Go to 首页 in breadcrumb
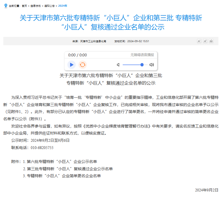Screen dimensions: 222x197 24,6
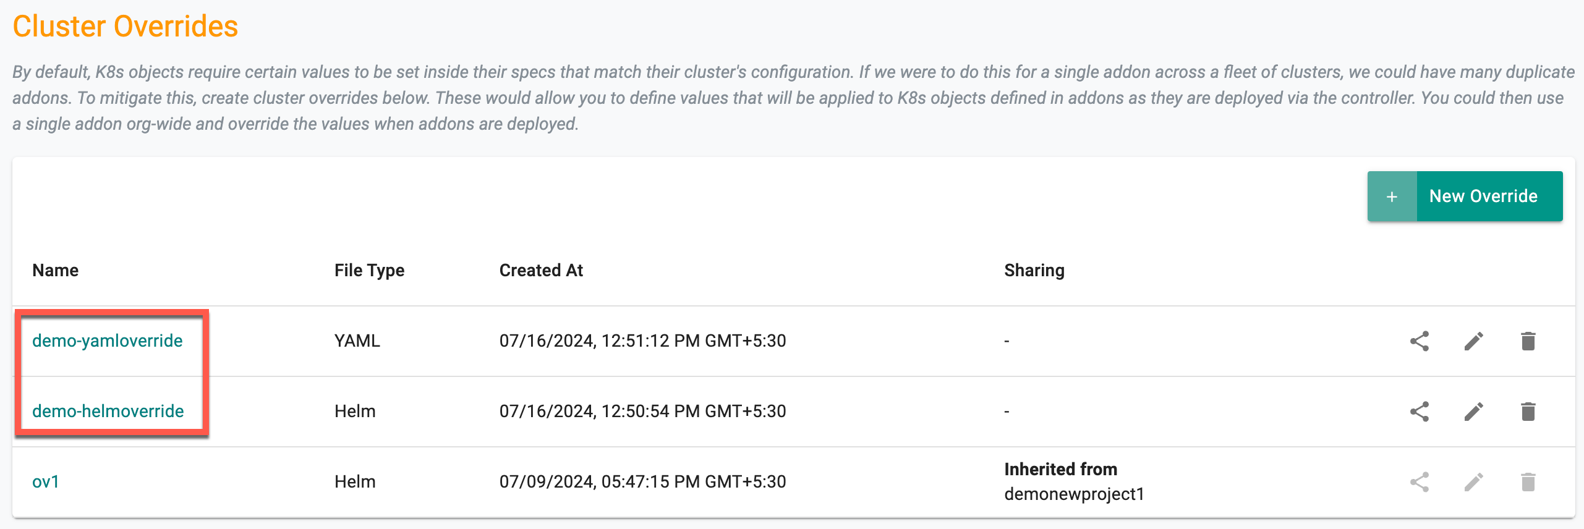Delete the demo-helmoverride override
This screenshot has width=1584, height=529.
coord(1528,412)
--*--
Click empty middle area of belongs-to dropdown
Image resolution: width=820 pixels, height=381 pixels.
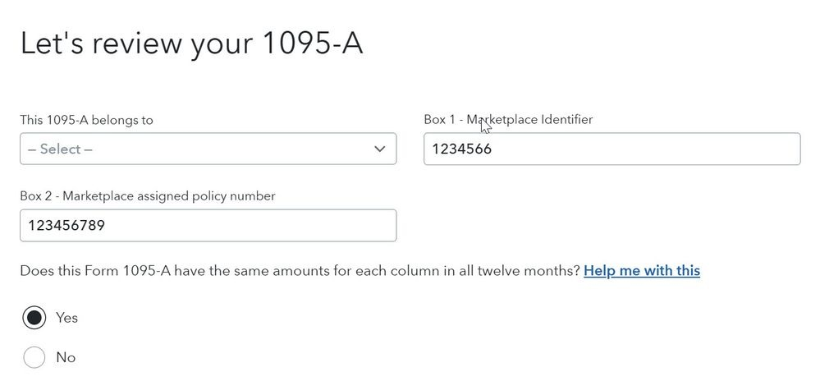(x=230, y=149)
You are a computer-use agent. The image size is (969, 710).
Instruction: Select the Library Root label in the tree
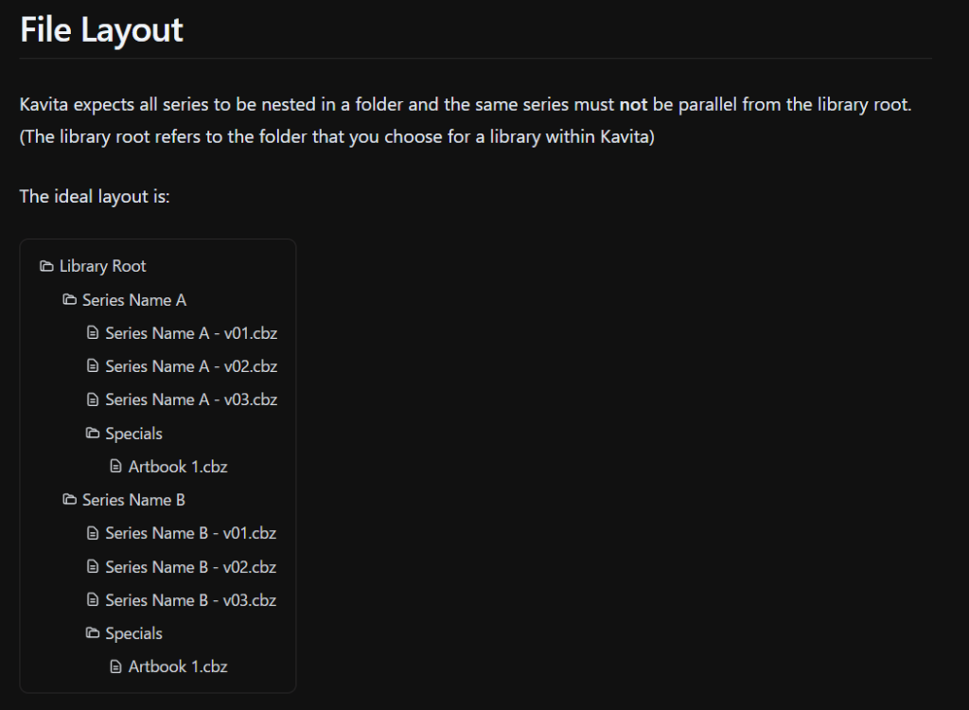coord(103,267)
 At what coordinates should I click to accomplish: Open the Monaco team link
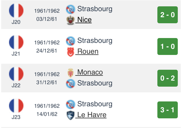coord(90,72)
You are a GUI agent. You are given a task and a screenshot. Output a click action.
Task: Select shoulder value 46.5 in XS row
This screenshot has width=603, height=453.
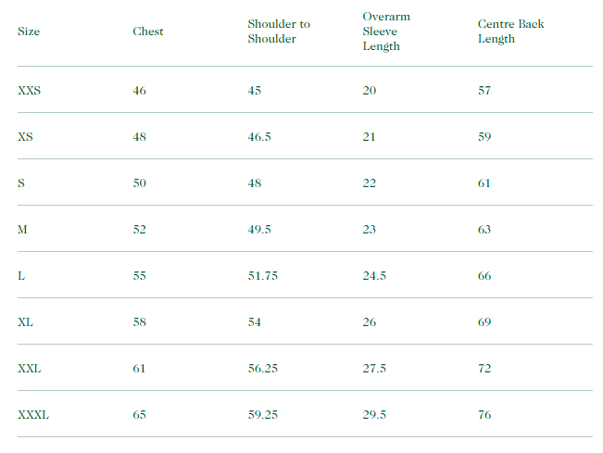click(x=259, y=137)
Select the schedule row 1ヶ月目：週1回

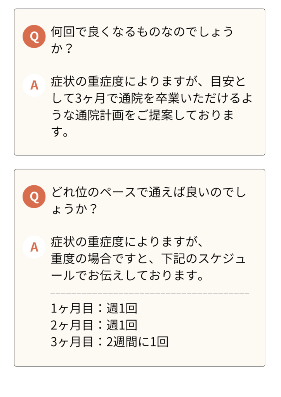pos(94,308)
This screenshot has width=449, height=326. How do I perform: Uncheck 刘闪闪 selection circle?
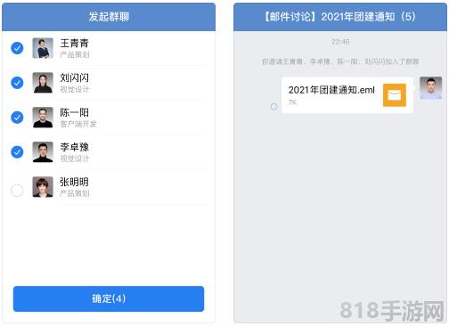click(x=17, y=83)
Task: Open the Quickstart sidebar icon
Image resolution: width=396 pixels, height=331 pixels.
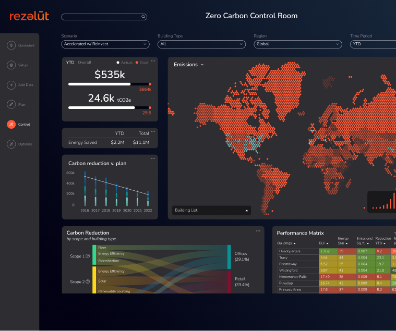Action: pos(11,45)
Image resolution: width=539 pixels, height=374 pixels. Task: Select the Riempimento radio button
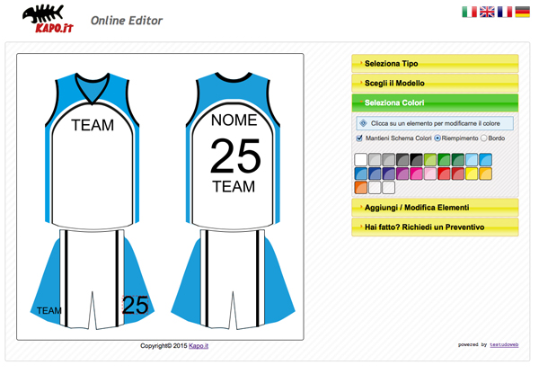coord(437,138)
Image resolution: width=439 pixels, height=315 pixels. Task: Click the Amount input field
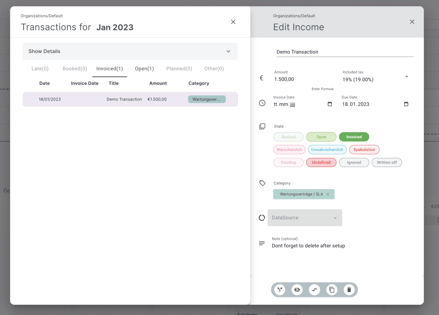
--*--
** WHAT YOU NEED TO DO **
Once a line of the records is found to contain "agent", copy it out.

** TASK RESULT **
You are a computer-use agent. The image size is (969, 710).
You are a GUI agent. You are given a task and a screenshot. Output a click action.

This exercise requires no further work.